Polar Bear Metabolism
- The increasing global warming has hit polar bears the hardest. It has not only forced the bear to leave its habitat but reduces its foraging opportunities. As it turns out bears spend more time on land in summer.
- Earlier scientists thought that ice bears were able to adjust to summer months by gradually slowing their metabolism—reducing the risk of energy loss. Scientists refer to this adaptation or behavioral change as walking hibernation.
- Findings suggest that walking hibernation is not an innovative change in polar bear’s behavior instead it is typical fasting behavior in mammals. Thus the recent studies oppose the early hypothesis of scientists. It
- also implies that ice bears do not possess any action reserve specifically for summer food scarcity. Instead she might starve to death if climate continues to change at the current pace.

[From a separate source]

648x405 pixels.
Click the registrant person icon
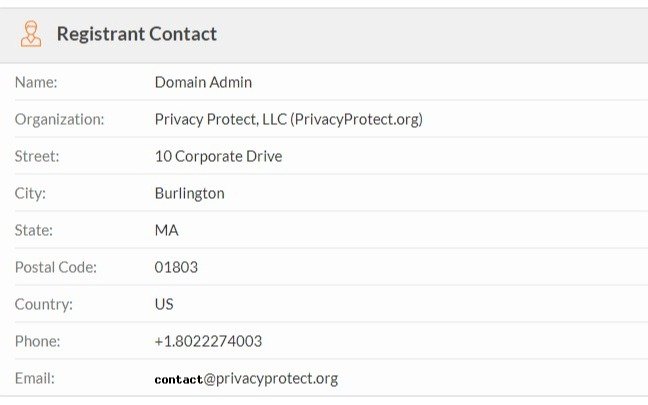point(31,34)
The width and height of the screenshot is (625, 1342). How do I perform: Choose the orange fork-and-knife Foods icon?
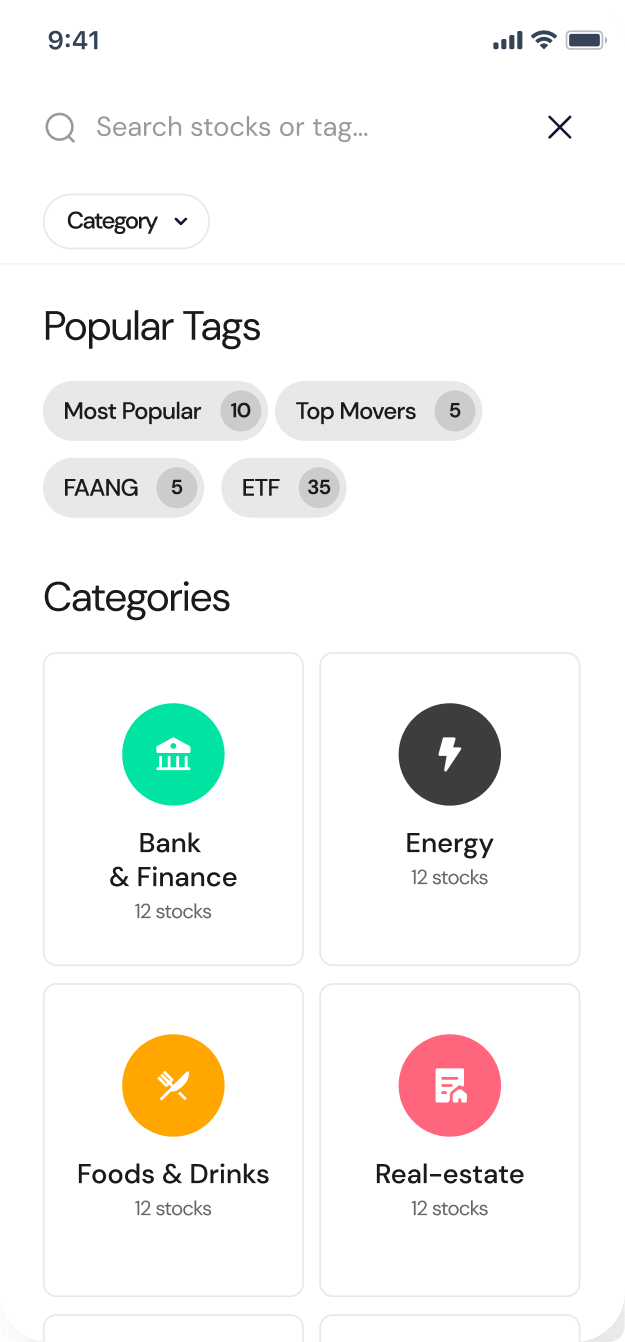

Read More: Polar Bear Digestive System
Polar Bear Temperature
- The average temperature in adult bears range from 37.5 to 38.3 °C (99.6 to 101.0 °F). In captivity the temperature averages range 37.2 – 38.4 °C (99 – 101 °F). The temperature of a polar bear wandering in the Arctic is about 36.5 °C.
- Scientists measure the deep body temperature in bears that fall asleep in cloudy weather at 36.8o C whereas individuals that become inactive in a bright sunny day shows the temperature of 38.8o C.
- Research also shows that there is a slight variation in temperature when the bear is busy in certain activities. For instance if a polar bear digs den or eat snow the body temperature goes high (especially with the increasing pulse rate). Ice bears usually eat snow minutes after copulation.
- Biologists observed areas of a polar bear’s skin that are almost always exposed to the sunlight. The temperature of these unprotected areas found to be higher than the core temperature.
- The arctic temperature mostly ranges from +7.5 to -29.5 °C but the central body temperature of a bear is estimated at 36.9 +/- 0.5 °C. The resting polar bears have central body temperature of about 36.9o C.
- During fall when the sea ice melts and the bear couldn’t prey seals, the metabolic rate is reduced to 33.5o C. By so doing polar bears can cope with the fasting months.
- The temperature in adult females during denning averages 35.4 – 37.2 °C. When female bears enter into dormancy state (hibernation) the estimated temperature significantly drops by about 73%. They have got the ability to reduce metabolic rate by half.
Metabolic Rate in the Maternity Den
- Female polar bears are blessed with unique ability to diminish their metabolic rate during maternity den which ultimately increases the likelihood of her survival on available fats. The reduction in metabolic rate doubles the survival time of a female bear. (See in detail: Polar Bear Den)
- Scientists however believe that the given energy-saving technique doesn’t always increase the chances of her survival for there are numerous other factors that can make her to consume energy. These factors include lactation, quality of the den site, pregnancy, and looking after the cubs.
- Sometimes it happens that females take more time than usual to dig dens in winter. The unusually extensive digging is likely to check metabolic reductions. If she chooses an unsuitable denning site then she probably starves which can adversely affect the survival of her cubs.